1932年10月上旬,后方的中央局赶到前方,著名的宁都会议召开。新账老账一起算,毛主席首当其冲被撤军职,但还能做做政府工作。3个月后,临时中央在上海待不下去后,搬到中央苏区,毛主席的处境变得更加糟糕,彻底成了闲人。博古和洋顾问李德对毛主席严防死守,生怕这个在中央苏区声望崇高的“山沟沟里的马列主义”再管事,专门设了个中华苏维埃人民委员会,把他架空在里面当“泥菩萨”。
紧接着,李德和博古又拿毛主席手下的人开刀,就是所谓的“邓、毛、谢、古集团”。开会批,报纸上批,反正就是各种批。批到最后,没人敢上门跟毛主席说话了。
博古,在苏联留过学、长期做宣传工作、25年先入国民党再入共青团、是王明铁杆的24岁年轻人。
李德,没有实际指挥过打仗的经历、仅参与过德国早期工人武装街头战斗、在苏联从事情报工作的军事院校毕业生。

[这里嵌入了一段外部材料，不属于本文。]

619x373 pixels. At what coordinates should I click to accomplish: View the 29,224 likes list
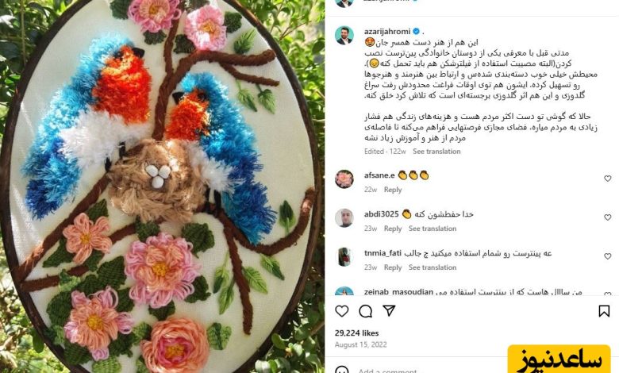[x=357, y=333]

就这份履历,谁能相信他们俩能带领红军走向革命胜利?当时有很多人信,关键还信了2年又3个月。为什么?因为他们背后有共产国际。直到遵义会议的召开,博古和李德还没醒悟过来,还以为红军成这个样子,只是运气不好和敌人太强大。但绝大多数同志们已经逐渐醒悟过来了:毛主席,只有毛主席出马才能绝境逢生、扭转乾坤,只有他才能带领大家绝走向革命胜利啊!只是,这个醒悟的代价实在太大太大了。
遵义会议后第三次恢复军权后,毛主席曾作一首词,《忆秦娥·娄山关》。其中有两句,“雄关漫道真如铁,而今迈步从头越。”这两句充分体现了毛主席当时的心情。那就从头再来吧,没什么大不了。
从此以后,毛主席的领导地位再没有发生动摇。